The United States currently has a population of about 314 million people. Fifty-four out of every million of these people will suffer a spinal cord injuries each year. That amounts to about 17,000 new SCIs annually. This figure represents the people who survive their spinal cord injuries. As of 2016, there were about 282,000 people with SCI in the United States.
Men are much more likely to suffer a spinal cord injury than women. About 80 percent of new cases are men and 20 percent are women. Most of these cases happen as a result of a motor vehicle crash. The second most common source of SCI is falling, such as acts of violence like gunshot wounds. Sports and recreational activities are the last most common cause of such injuries.
In the past, SCI resulted in long-term hospital stays that averaged about 98 days in the 1970s. Now, the length of stay averages about 35 days. However, most spinal cord injury victims will require extensive rehabilitative therapies that extend far beyond the time they spend in the hospital. They may also require occupational therapy to reintroduce themselves into their daily lives and become independent and self-sufficient again.

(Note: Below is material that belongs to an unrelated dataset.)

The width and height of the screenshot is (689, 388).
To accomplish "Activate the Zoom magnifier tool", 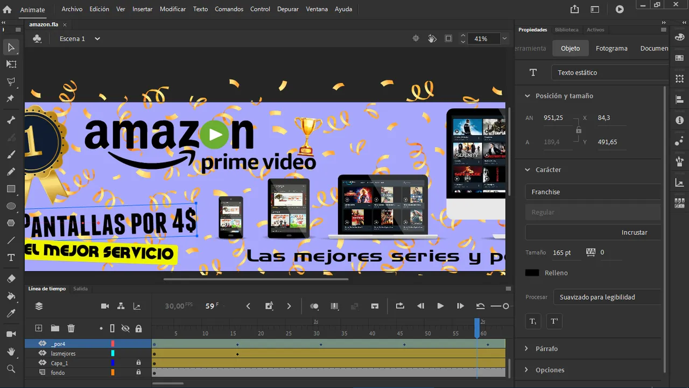I will (11, 369).
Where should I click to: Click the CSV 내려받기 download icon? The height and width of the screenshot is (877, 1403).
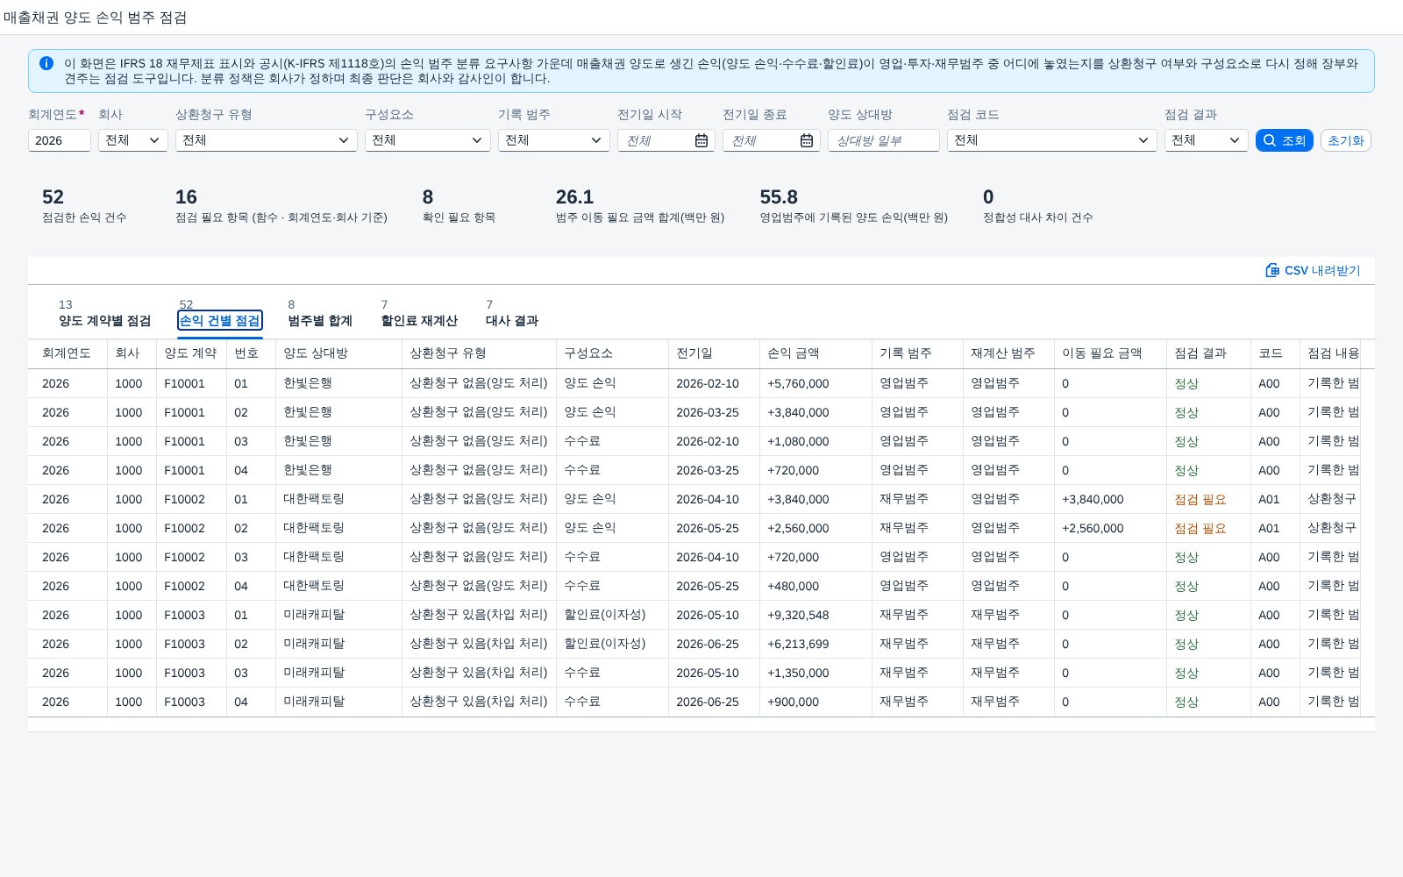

Despite the shorter stays in hospitals, therapies, medical care and in-home assistance associated with spinal cord injuries are particularly costly — so costly that they are completely unaffordable for virtually any California resident without medical insurance. Combine these costs with the fact that many people with spinal cord damage can no longer work and hold down a job, and it is clear that the costs associated with many SCIs can exceed millions of dollars. It is because of these costs that many individuals — whose SCIs were caused by another party’s negligence — choose to seek financial restitution in court.